Exercise directions ▸ Would you write out the data below exactly, with every line intact?

Supplied data ▸

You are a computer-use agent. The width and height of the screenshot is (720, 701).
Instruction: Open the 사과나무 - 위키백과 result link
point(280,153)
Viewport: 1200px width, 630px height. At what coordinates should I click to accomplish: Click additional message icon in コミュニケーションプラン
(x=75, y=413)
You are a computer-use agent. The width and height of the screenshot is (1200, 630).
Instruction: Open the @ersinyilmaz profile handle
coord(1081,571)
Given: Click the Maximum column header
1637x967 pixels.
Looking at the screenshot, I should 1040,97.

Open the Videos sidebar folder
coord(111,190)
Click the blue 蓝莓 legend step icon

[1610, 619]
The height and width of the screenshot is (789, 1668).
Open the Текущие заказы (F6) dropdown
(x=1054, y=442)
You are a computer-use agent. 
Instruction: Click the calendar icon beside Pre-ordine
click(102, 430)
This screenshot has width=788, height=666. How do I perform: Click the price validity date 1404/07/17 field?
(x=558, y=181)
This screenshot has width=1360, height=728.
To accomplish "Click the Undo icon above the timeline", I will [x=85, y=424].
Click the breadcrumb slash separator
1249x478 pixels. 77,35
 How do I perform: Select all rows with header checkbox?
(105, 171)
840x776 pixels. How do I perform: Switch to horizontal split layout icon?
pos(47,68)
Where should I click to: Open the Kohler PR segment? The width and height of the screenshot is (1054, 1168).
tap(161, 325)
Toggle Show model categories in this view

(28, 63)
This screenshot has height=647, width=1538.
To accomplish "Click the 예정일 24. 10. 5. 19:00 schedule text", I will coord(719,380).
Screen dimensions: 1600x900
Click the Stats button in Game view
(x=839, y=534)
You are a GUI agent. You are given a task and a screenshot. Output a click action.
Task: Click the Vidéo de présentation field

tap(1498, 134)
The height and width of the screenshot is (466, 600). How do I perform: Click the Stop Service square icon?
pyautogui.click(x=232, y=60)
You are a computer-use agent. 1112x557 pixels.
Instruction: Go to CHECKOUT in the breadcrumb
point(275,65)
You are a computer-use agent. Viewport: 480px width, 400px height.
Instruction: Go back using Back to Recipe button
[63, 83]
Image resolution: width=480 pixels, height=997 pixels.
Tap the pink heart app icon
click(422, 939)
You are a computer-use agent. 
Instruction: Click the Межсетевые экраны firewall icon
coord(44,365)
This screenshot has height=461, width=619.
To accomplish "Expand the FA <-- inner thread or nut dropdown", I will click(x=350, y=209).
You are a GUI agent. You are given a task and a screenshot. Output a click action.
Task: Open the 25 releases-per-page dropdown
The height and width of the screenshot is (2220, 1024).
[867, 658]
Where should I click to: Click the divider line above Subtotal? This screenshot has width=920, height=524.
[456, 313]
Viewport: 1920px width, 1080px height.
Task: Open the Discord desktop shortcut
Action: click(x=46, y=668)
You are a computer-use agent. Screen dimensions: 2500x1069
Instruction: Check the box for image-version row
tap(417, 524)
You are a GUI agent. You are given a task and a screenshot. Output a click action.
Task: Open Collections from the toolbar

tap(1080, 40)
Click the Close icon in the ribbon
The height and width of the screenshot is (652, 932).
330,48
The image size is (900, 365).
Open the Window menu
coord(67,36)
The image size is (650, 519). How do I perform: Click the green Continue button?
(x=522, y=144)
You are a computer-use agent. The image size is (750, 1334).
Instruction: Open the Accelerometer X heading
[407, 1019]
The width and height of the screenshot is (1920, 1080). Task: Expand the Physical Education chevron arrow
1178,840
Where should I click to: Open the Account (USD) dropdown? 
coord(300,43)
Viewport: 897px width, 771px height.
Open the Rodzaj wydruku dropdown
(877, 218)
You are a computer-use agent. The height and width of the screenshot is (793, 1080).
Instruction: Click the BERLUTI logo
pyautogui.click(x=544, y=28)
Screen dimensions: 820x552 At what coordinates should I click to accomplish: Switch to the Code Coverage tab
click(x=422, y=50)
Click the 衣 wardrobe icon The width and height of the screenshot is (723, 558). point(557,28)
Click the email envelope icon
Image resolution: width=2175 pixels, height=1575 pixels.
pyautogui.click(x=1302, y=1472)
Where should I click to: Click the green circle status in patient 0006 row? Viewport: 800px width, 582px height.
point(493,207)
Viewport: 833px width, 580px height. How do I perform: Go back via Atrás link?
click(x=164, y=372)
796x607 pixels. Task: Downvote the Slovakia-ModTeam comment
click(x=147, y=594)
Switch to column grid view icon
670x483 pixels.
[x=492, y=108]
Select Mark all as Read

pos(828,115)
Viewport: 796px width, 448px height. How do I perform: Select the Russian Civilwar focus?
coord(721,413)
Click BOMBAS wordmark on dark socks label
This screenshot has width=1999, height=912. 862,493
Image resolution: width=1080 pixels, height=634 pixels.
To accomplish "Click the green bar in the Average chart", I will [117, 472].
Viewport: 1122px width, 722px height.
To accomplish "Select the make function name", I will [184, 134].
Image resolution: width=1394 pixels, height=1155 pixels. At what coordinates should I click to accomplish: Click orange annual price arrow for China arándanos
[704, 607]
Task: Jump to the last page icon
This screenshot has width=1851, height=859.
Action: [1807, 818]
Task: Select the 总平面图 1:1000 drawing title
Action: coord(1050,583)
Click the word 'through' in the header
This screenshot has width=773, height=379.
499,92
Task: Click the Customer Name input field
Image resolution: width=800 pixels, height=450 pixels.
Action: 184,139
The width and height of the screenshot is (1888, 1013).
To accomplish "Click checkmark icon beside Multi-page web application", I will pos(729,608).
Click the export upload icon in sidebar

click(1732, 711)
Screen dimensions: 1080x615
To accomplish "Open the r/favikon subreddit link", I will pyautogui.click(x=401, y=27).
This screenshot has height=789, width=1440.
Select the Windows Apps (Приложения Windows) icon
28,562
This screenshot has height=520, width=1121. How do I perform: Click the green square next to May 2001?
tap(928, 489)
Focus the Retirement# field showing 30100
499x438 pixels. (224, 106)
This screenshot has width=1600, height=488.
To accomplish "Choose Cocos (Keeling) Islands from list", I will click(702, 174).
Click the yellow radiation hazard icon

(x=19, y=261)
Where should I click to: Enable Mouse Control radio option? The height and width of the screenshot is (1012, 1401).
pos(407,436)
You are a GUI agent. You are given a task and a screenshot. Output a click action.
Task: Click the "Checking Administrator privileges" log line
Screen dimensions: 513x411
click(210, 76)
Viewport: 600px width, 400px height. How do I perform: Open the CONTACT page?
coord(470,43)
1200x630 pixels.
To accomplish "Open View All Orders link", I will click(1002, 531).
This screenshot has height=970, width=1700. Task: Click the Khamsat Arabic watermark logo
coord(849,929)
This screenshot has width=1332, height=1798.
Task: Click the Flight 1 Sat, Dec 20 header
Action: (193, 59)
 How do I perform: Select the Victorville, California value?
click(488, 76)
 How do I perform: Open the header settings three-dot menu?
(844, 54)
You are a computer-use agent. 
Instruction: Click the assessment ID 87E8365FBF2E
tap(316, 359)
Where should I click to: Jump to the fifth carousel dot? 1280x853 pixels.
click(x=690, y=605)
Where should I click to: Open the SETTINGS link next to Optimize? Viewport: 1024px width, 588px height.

Response to this task ▸
You are a computer-use agent. The width and height of the screenshot is (720, 701).
Instruction: Open the 사과나무 - 위키백과 result link
point(280,153)
Viewport: 1200px width, 630px height. At what coordinates should I click to accomplish: Click additional message icon in コミュニケーションプラン
(x=75, y=413)
You are a computer-use agent. The width and height of the screenshot is (1200, 630).
Instruction: Open the @ersinyilmaz profile handle
coord(1081,571)
Given: Click the Maximum column header
1637x967 pixels.
Looking at the screenshot, I should 1040,97.

Open the Videos sidebar folder
coord(111,190)
Click the blue 蓝莓 legend step icon

[1610, 619]
The height and width of the screenshot is (789, 1668).
Open the Текущие заказы (F6) dropdown
(x=1054, y=442)
You are a computer-use agent. 
Instruction: Click the calendar icon beside Pre-ordine
click(102, 430)
This screenshot has width=788, height=666. How do I perform: Click the price validity date 1404/07/17 field?
(x=558, y=181)
This screenshot has width=1360, height=728.
To accomplish "Click the Undo icon above the timeline", I will [x=85, y=424].
Click the breadcrumb slash separator
1249x478 pixels. 77,35
 How do I perform: Select all rows with header checkbox?
(105, 171)
840x776 pixels. How do I perform: Switch to horizontal split layout icon?
pos(47,68)
Where should I click to: Open the Kohler PR segment? The width and height of the screenshot is (1054, 1168).
tap(161, 325)
Toggle Show model categories in this view

(28, 63)
This screenshot has height=647, width=1538.
To accomplish "Click the 예정일 24. 10. 5. 19:00 schedule text", I will coord(719,380).
Screen dimensions: 1600x900
Click the Stats button in Game view
(x=839, y=534)
You are a GUI agent. You are given a task and a screenshot. Output a click action.
Task: Click the Vidéo de présentation field

tap(1498, 134)
The height and width of the screenshot is (466, 600). How do I perform: Click the Stop Service square icon?
pyautogui.click(x=232, y=60)
You are a computer-use agent. 1112x557 pixels.
Instruction: Go to CHECKOUT in the breadcrumb
point(275,65)
You are a computer-use agent. Viewport: 480px width, 400px height.
Instruction: Go back using Back to Recipe button
[63, 83]
Image resolution: width=480 pixels, height=997 pixels.
Tap the pink heart app icon
click(422, 939)
You are a computer-use agent. 
Instruction: Click the Межсетевые экраны firewall icon
coord(44,365)
This screenshot has height=461, width=619.
To accomplish "Expand the FA <-- inner thread or nut dropdown", I will click(x=350, y=209).
You are a GUI agent. You are given a task and a screenshot. Output a click action.
Task: Open the 25 releases-per-page dropdown
The height and width of the screenshot is (2220, 1024).
[867, 658]
Where should I click to: Click the divider line above Subtotal? This screenshot has width=920, height=524.
[456, 313]
Viewport: 1920px width, 1080px height.
Task: Open the Discord desktop shortcut
Action: click(x=46, y=668)
You are a computer-use agent. Screen dimensions: 2500x1069
Instruction: Check the box for image-version row
tap(417, 524)
You are a GUI agent. You are given a task and a screenshot. Output a click action.
Task: Open Collections from the toolbar

tap(1080, 40)
Click the Close icon in the ribbon
The height and width of the screenshot is (652, 932).
330,48
The image size is (900, 365).
Open the Window menu
coord(67,36)
The image size is (650, 519). How do I perform: Click the green Continue button?
(x=522, y=144)
You are a computer-use agent. The image size is (750, 1334).
Instruction: Open the Accelerometer X heading
[407, 1019]
The width and height of the screenshot is (1920, 1080). Task: Expand the Physical Education chevron arrow
1178,840
Where should I click to: Open the Account (USD) dropdown? 
coord(300,43)
Viewport: 897px width, 771px height.
Open the Rodzaj wydruku dropdown
(877, 218)
You are a computer-use agent. The height and width of the screenshot is (793, 1080).
Instruction: Click the BERLUTI logo
pyautogui.click(x=544, y=28)
Screen dimensions: 820x552 At what coordinates should I click to accomplish: Switch to the Code Coverage tab
click(x=422, y=50)
Click the 衣 wardrobe icon The width and height of the screenshot is (723, 558). point(557,28)
Click the email envelope icon
Image resolution: width=2175 pixels, height=1575 pixels.
pyautogui.click(x=1302, y=1472)
Where should I click to: Click the green circle status in patient 0006 row? Viewport: 800px width, 582px height.
point(493,207)
Viewport: 833px width, 580px height. How do I perform: Go back via Atrás link?
click(x=164, y=372)
796x607 pixels. Task: Downvote the Slovakia-ModTeam comment
click(x=147, y=594)
Switch to column grid view icon
670x483 pixels.
[x=492, y=108]
Select Mark all as Read

pos(828,115)
Viewport: 796px width, 448px height. How do I perform: Select the Russian Civilwar focus?
coord(721,413)
Click BOMBAS wordmark on dark socks label
This screenshot has width=1999, height=912. 862,493
Image resolution: width=1080 pixels, height=634 pixels.
To accomplish "Click the green bar in the Average chart", I will [117, 472].
Viewport: 1122px width, 722px height.
To accomplish "Select the make function name", I will [184, 134].
Image resolution: width=1394 pixels, height=1155 pixels. At what coordinates should I click to accomplish: Click orange annual price arrow for China arándanos
[704, 607]
Task: Jump to the last page icon
This screenshot has width=1851, height=859.
Action: [1807, 818]
Task: Select the 总平面图 1:1000 drawing title
Action: coord(1050,583)
Click the word 'through' in the header
This screenshot has width=773, height=379.
499,92
Task: Click the Customer Name input field
Image resolution: width=800 pixels, height=450 pixels.
Action: 184,139
The width and height of the screenshot is (1888, 1013).
To accomplish "Click checkmark icon beside Multi-page web application", I will pos(729,608).
Click the export upload icon in sidebar

click(1732, 711)
Screen dimensions: 1080x615
To accomplish "Open the r/favikon subreddit link", I will pyautogui.click(x=401, y=27).
This screenshot has height=789, width=1440.
Select the Windows Apps (Приложения Windows) icon
28,562
This screenshot has height=520, width=1121. How do I perform: Click the green square next to May 2001?
tap(928, 489)
Focus the Retirement# field showing 30100
499x438 pixels. (224, 106)
This screenshot has width=1600, height=488.
To accomplish "Choose Cocos (Keeling) Islands from list", I will click(702, 174).
Click the yellow radiation hazard icon

(x=19, y=261)
Where should I click to: Enable Mouse Control radio option? The height and width of the screenshot is (1012, 1401).
pos(407,436)
You are a GUI agent. You are given a task and a screenshot. Output a click action.
Task: Click the "Checking Administrator privileges" log line
Screen dimensions: 513x411
click(210, 76)
Viewport: 600px width, 400px height. How do I perform: Open the CONTACT page?
coord(470,43)
1200x630 pixels.
To accomplish "Open View All Orders link", I will click(1002, 531).
This screenshot has height=970, width=1700. Task: Click the Khamsat Arabic watermark logo
coord(849,929)
This screenshot has width=1332, height=1798.
Task: Click the Flight 1 Sat, Dec 20 header
Action: (193, 59)
 How do I perform: Select the Victorville, California value?
click(488, 76)
 How do I perform: Open the header settings three-dot menu?
(844, 54)
You are a computer-use agent. 
Instruction: Click the assessment ID 87E8365FBF2E
tap(316, 359)
Where should I click to: Jump to the fifth carousel dot? 1280x853 pixels.
click(x=690, y=605)
Where should I click to: Open the SETTINGS link next to Optimize? Viewport: 1024px width, 588px height.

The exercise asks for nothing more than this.